→ **DIRECTION**
Reproduce without changes the lines of the records that begin with the line containing "You are a computer-use" and end with the line containing "pos(660,49)", including both of those lines.

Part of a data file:
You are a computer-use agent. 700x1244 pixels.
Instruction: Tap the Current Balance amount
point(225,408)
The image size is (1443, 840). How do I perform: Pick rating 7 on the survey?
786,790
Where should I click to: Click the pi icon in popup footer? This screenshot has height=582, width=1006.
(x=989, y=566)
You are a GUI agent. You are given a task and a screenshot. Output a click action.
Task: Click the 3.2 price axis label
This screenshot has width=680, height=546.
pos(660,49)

...

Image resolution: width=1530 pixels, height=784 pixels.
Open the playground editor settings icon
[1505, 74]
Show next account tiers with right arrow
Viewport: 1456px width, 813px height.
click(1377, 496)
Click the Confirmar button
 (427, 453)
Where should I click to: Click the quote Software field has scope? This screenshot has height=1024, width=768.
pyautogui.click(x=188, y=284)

---

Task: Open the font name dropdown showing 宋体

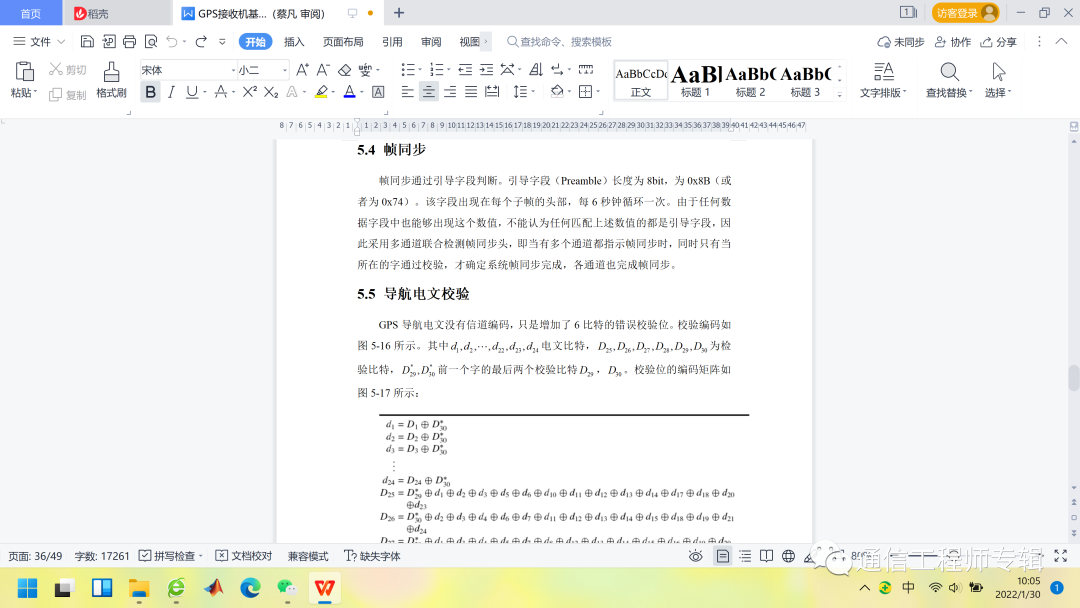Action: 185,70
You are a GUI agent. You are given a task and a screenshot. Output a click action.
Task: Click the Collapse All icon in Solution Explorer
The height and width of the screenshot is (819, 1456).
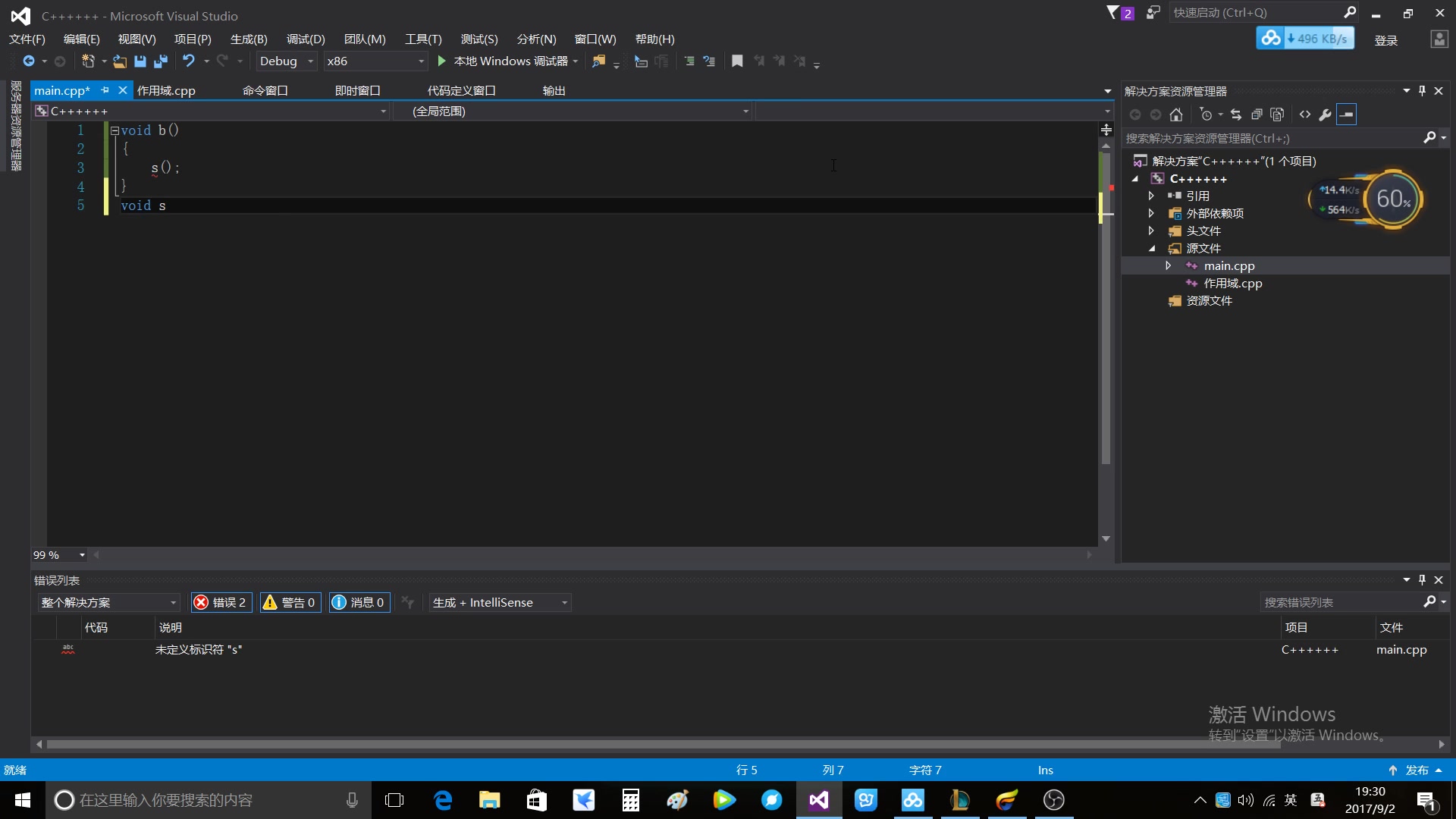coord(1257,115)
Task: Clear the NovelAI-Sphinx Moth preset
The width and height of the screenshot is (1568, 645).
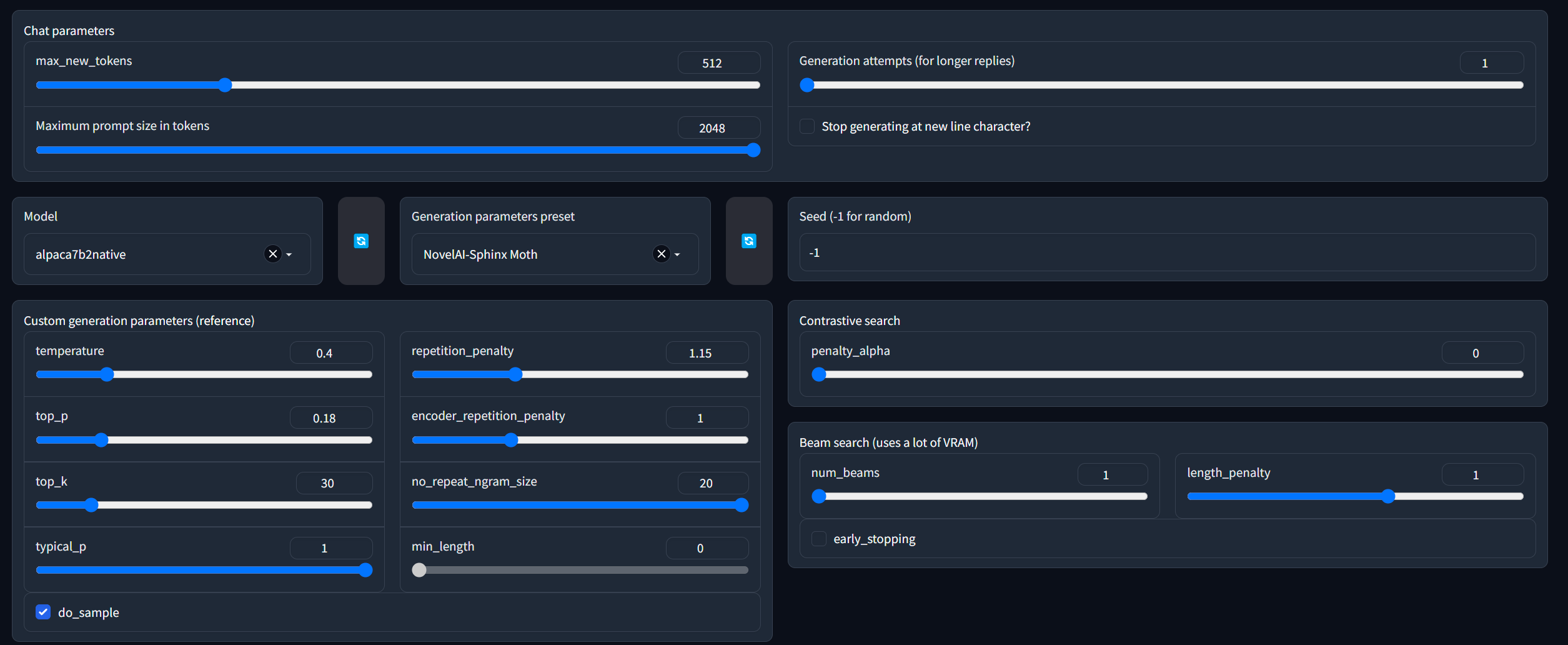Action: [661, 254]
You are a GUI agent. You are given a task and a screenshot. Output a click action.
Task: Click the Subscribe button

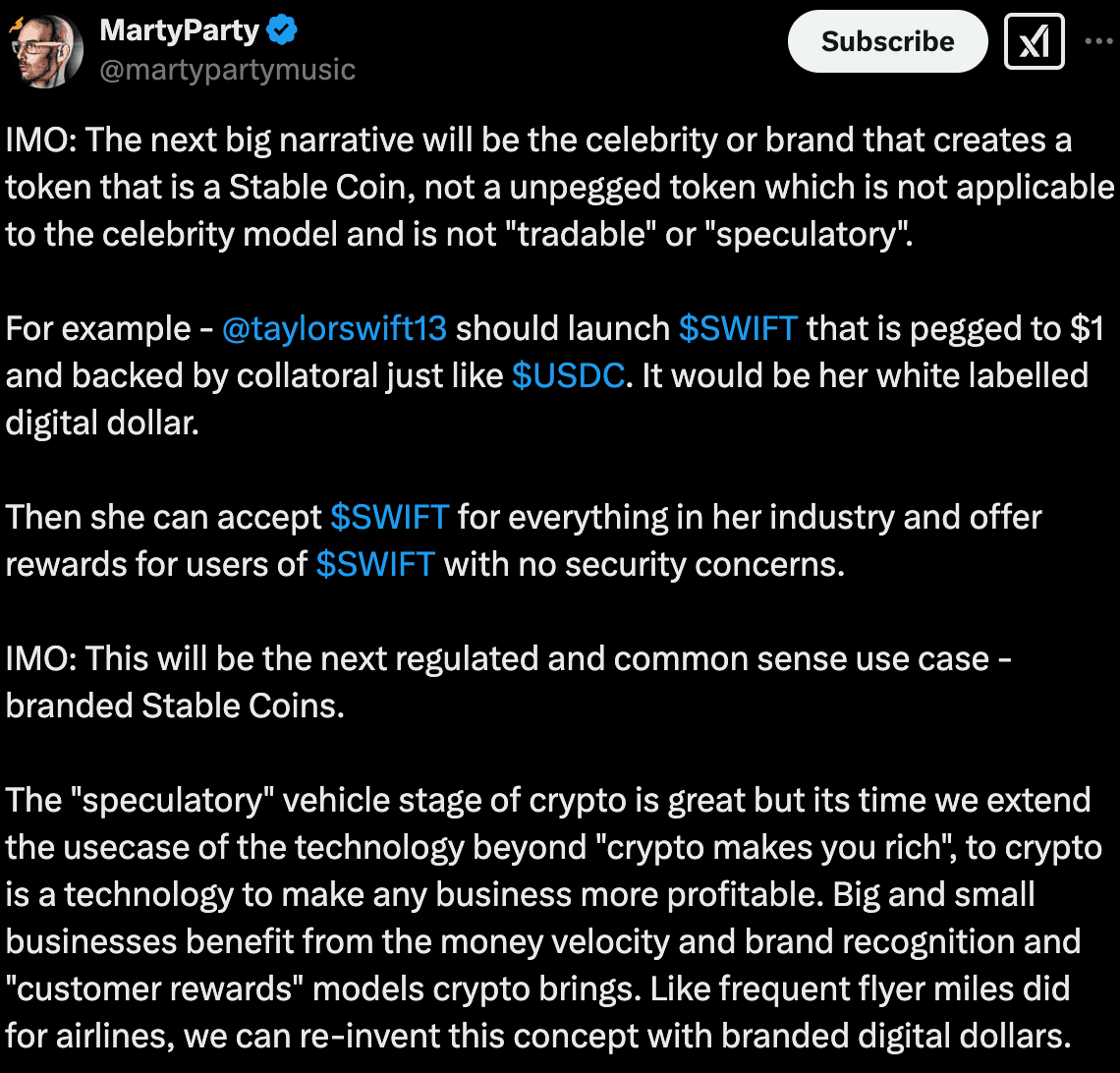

→ **OUTPUT BELOW**
You are a computer-use agent. 700x1244 pixels.
Instruction: Tap the Current Balance amount
point(225,408)
The image size is (1443, 840). How do I perform: Pick rating 7 on the survey?
786,790
Where should I click to: Click the pi icon in popup footer? This screenshot has height=582, width=1006.
(x=989, y=566)
You are a GUI agent. You are given a task and a screenshot. Output a click action.
Task: Click the 3.2 price axis label
This screenshot has width=680, height=546.
pos(660,49)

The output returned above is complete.